**KUTIPAN HALAMAN**
# # # # # # #

Friday, February 6, 2009

Manajemen Fiskal yang Panik

Oleh: Achmad Tohari
Sumber: Jawa Pos, 6 Februari 2009

Krisis ekonomi telah memasuki babak baru. Banyak ekonom memprediksi dampak krisis ekonomi yang dimulai dari mortgage crisis di Amerika akan membawa dampak yang lebih dahsyat pada 2009 ini.

Karena itu, banyak negara di dunia berlomba-lomba mencoba meredam dampak krisis melalui stimulus fiskal yang masif. Meskipun kebijakan ini diyakini hanya ditujukan untuk upaya semetara (ad hoc).

Seperti diberitakan Jawa Pos (04/02), Australia kembali meluncurkan paket stimulus fiskal senilai USD 26,5 miliar dan akan disusul dengan rencana Jepang membeli saham untuk membantu perbankan. Sebelumnya, Tiongkok telah mengucurkan paket stimulus lebih dari USD 2.000 miliar; Amerika USD 993 miliar; dan Uni Eropa USD 256 miliar.

Beberapa negara tetangga juga tak ketinggalan. Thailand dan Singapura masing-masing telah menggelontorkan dana USD 8,6 miliar dan USD 13,5 miliar (atau setara Rp 94,6 triliun dan Rp 148,5 triliun dengan asumsi Rp 11.000/USD).

Melihat kondisi itu, pertanyaannya adalah apakah stimulus fiskal tersebut akan efektif sebagai upaya meredam dampak krisis? Dan bagaimana seharusnya pemerintah Indonesia menyikapi hal tersebut?

Efektivitas

Perdebatan mengenai peran stimulus fiskal dalam upaya meredam dampak krisis ekonomi semakin memanas seiring dengan pengajuan proposal presiden AS untuk memberikan susulan insentif perekonomian sebesar USD 900 miliar. Dalam teori ekonomi, pemerintah dapat menggunakan dua instrumen sebagai stimulus fiskal, melalui potongan pajak (tax cut) atau meningkatkan pengeluaran pemerintah baik melalui transfer maupun konsumsi (government spending).

Potongan pajak banyak diyakini akan memberikan dampak kepada peningkatan investasi secara simultan. Pada akhirnya, itu akan mampu meningkatkan kesempatan kerja. Penjelasannya, pemotongan pajak diharapkan dapat menurunkan biaya produksi dan meningkatkan keuntungan dunia usaha (profit). Sehingga melalui intrumen ini, pengusaha diharapkan tidak akan menurunkan skala produksinya. Tentu saja hal tersebut akan memberikan kontribusi positif, setidaknya pada stabilitas kesempatan kerja.

# # # # # # #

**DATA YANG DISEDIAKAN**
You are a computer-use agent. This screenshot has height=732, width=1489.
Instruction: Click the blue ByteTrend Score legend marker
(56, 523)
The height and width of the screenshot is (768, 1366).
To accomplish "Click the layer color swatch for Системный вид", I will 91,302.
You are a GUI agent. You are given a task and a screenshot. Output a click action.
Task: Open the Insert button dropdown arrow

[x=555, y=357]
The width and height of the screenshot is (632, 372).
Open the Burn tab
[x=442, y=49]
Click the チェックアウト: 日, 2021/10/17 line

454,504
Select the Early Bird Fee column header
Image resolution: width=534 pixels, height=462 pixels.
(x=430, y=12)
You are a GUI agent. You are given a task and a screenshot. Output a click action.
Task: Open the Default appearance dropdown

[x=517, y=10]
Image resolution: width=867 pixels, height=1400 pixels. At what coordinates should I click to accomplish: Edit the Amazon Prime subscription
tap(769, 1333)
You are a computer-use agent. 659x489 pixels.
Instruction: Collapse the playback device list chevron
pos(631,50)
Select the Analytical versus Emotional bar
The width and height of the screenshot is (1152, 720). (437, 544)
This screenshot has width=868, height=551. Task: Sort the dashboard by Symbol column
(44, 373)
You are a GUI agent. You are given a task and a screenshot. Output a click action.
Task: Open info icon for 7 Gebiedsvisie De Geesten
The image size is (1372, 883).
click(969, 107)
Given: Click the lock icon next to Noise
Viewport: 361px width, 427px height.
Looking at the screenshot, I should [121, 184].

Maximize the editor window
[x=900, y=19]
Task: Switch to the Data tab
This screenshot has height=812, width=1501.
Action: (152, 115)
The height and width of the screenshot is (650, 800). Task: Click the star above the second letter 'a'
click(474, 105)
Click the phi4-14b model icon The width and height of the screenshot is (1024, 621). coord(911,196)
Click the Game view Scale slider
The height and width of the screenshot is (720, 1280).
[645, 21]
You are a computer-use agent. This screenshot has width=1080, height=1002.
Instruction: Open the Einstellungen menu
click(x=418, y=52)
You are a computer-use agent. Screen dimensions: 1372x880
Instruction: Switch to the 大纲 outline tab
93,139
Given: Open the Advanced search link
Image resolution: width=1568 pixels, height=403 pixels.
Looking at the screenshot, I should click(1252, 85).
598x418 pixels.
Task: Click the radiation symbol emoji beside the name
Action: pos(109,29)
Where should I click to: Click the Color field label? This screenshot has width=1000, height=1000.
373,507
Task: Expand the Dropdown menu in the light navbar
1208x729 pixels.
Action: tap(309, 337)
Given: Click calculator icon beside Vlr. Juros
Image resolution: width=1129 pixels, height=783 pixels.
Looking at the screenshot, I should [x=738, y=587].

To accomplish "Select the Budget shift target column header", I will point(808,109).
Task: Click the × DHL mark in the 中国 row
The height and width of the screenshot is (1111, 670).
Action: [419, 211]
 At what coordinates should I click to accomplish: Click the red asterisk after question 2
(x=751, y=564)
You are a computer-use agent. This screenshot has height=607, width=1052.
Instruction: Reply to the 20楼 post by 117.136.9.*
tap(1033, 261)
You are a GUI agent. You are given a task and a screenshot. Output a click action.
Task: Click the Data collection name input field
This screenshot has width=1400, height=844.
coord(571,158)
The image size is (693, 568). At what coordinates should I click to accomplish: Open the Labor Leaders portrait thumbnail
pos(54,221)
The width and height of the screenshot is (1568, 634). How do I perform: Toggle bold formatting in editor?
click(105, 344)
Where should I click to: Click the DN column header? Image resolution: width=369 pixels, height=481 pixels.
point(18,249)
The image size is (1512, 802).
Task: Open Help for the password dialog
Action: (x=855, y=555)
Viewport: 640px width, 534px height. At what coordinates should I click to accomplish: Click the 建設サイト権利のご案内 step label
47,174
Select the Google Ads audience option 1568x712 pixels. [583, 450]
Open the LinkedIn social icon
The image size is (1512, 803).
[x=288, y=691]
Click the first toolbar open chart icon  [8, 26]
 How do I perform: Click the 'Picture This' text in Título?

# # # # # # #

**DAFTAR TUGAS**
A - Sebutkan semua negara atau kawasan yang menurut artikel tentang stimulus fiskal telah mengucurkan dana stimulus, masing-masing dengan nilainya dalam USD.
B - Dalam artikel tentang stimulus fiskal, apa dua instrumen yang dapat digunakan pemerintah sebagai stimulus fiskal menurut teori ekonomi?
C - Teruskan artikel tentang stimulus fiskal mulai dari bagian setelah kalimat terakhirnya.

**JAWABAN LATIHAN**
A -
- Australia: USD 26,5 miliar
- Tiongkok: lebih dari USD 2.000 miliar
- Amerika: USD 993 miliar
- Uni Eropa: USD 256 miliar
- Thailand: USD 8,6 miliar
- Singapura: USD 13,5 miliar

B - Pemerintah dapat menggunakan potongan pajak (tax cut) atau meningkatkan pengeluaran pemerintah melalui transfer maupun konsumsi (government spending).

C -
Namun, penggunaan instrumen itu juga banyak ditentang. Salah satunya oleh Paul Krugman, nobelis ekonomi 2008. Krugman lebih menghendaki peningkatan pengeluaran pemerintah untuk memompa kemampuan konsumsi masyarakat (Krugman, 2009).

Hal itu sangat beralasan karena seiring dengan lesunya perekonomian, konsumsi masyarakat akan menurun. Konsekuensinya, pemerintah harus meningkatkan konsumsinya untuk mempertahankan stabilitas konsumsi agregat. Konsumsi pemerintah terutama ditujukan untuk keperluan barang modal yang pendanaannya bersifat temporer, namun memiliki manfaat yang berkelanjutan, seperti infrastruktur fisik. Upaya tersebut diyakini akan memberikan dampak yang lebih besar dibandingkan dengan pemberian stimulus dalam bentuk potongan pajak.

Stimulus Fiskal di Indonesia

Di tengah antusiasme masyarakat menunggu langkah pemerintah untuk meredam dampak krisis ekonomi, pemerintah justru menunjukkan kondisi kepanikan. Beberapa langkah kebijakan fiskal telah dilakukan pemerintah. Namun, hal tersebut justru menunjukkan ketidakmampuan pemerintah dalam mengelola kebijakan fiskal yang baik.

Rencananya, pemerintah akan mengucurkan stimulus fiskal senilai Rp 71,3 triliun sepanjang 2009. Enam puluh persen (Rp 43 triliun) akan ditujukan dalam bentuk potongan pajak dan bea masuk. Sisanya, sekitar Rp 28,3 triliun, akan diberikan melalui transfer dan pengeluaran pemerintah.

Dari komposisi tersebut, pengeluaran untuk barang modal hanya Rp 10 triliun, yang ditujukan untuk tambahan belanja infrastruktur; ditambah dengan perluasan program nasional pemberdayaan masyarakat (PNPM) Rp 0,6 triliun.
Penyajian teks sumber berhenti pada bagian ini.